### Task requirements
Repeat every record exactly as given.
-- Opening Marker --
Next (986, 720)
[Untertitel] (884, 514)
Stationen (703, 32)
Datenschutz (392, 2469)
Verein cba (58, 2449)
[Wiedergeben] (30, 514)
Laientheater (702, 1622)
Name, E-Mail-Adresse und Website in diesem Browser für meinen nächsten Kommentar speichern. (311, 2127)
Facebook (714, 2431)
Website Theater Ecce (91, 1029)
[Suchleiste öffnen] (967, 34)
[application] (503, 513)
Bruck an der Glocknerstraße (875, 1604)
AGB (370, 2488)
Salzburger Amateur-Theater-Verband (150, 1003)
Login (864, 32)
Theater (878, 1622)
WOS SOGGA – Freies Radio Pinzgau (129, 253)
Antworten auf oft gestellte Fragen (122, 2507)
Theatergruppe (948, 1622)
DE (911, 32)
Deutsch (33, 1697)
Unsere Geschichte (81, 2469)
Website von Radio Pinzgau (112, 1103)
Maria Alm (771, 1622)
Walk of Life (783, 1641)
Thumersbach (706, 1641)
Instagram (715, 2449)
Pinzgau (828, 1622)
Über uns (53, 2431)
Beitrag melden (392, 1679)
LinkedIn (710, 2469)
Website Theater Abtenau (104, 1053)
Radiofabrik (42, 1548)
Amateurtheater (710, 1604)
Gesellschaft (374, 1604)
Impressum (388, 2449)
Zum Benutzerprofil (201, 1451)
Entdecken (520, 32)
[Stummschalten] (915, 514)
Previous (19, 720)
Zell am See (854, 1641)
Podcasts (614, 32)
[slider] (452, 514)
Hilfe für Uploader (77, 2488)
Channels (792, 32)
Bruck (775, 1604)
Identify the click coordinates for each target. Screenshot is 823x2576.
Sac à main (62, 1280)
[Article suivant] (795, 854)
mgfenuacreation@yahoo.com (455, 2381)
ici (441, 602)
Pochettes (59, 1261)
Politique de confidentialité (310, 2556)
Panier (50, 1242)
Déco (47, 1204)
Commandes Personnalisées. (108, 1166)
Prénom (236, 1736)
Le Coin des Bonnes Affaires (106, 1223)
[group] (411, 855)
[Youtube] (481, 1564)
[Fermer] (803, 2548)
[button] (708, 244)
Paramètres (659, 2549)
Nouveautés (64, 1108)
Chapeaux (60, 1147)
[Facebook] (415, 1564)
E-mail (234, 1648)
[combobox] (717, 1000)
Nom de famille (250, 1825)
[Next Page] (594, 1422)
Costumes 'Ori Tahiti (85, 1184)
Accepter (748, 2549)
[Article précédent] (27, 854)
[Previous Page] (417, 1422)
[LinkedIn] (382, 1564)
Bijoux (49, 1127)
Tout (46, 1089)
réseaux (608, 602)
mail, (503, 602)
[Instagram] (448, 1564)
-- Closing Marker --
### Expected output
Next (986, 720)
[Untertitel] (884, 514)
Stationen (703, 32)
Datenschutz (392, 2469)
Verein cba (58, 2449)
[Wiedergeben] (30, 514)
Laientheater (702, 1622)
Name, E-Mail-Adresse und Website in diesem Browser für meinen nächsten Kommentar speichern. (311, 2127)
Facebook (714, 2431)
Website Theater Ecce (91, 1029)
[Suchleiste öffnen] (967, 34)
[application] (503, 513)
Bruck an der Glocknerstraße (875, 1604)
AGB (370, 2488)
Salzburger Amateur-Theater-Verband (150, 1003)
Login (864, 32)
Theater (878, 1622)
WOS SOGGA – Freies Radio Pinzgau (129, 253)
Antworten auf oft gestellte Fragen (122, 2507)
Theatergruppe (948, 1622)
DE (911, 32)
Deutsch (33, 1697)
Unsere Geschichte (81, 2469)
Website von Radio Pinzgau (112, 1103)
Maria Alm (771, 1622)
Walk of Life (783, 1641)
Thumersbach (706, 1641)
Instagram (715, 2449)
Pinzgau (828, 1622)
Über uns (53, 2431)
Beitrag melden (392, 1679)
LinkedIn (710, 2469)
Website Theater Abtenau (104, 1053)
Radiofabrik (42, 1548)
Amateurtheater (710, 1604)
Gesellschaft (374, 1604)
Impressum (388, 2449)
Zum Benutzerprofil (201, 1451)
Entdecken (520, 32)
[Stummschalten] (915, 514)
Previous (19, 720)
Zell am See (854, 1641)
Podcasts (614, 32)
[slider] (452, 514)
Hilfe für Uploader (77, 2488)
Channels (792, 32)
Bruck (775, 1604)
Identify the click coordinates for each target. Screenshot is 823x2576.
Sac à main (62, 1280)
[Article suivant] (795, 854)
mgfenuacreation@yahoo.com (455, 2381)
ici (441, 602)
Pochettes (59, 1261)
Politique de confidentialité (310, 2556)
Panier (50, 1242)
Déco (47, 1204)
Commandes Personnalisées. (108, 1166)
Prénom (236, 1736)
Le Coin des Bonnes Affaires (106, 1223)
[group] (411, 855)
[Youtube] (481, 1564)
[Fermer] (803, 2548)
[button] (708, 244)
Paramètres (659, 2549)
Nouveautés (64, 1108)
Chapeaux (60, 1147)
[Facebook] (415, 1564)
E-mail (234, 1648)
[combobox] (717, 1000)
Nom de famille (250, 1825)
[Next Page] (594, 1422)
Costumes 'Ori Tahiti (85, 1184)
Accepter (748, 2549)
[Article précédent] (27, 854)
[Previous Page] (417, 1422)
[LinkedIn] (382, 1564)
Bijoux (49, 1127)
Tout (46, 1089)
réseaux (608, 602)
mail, (503, 602)
[Instagram] (448, 1564)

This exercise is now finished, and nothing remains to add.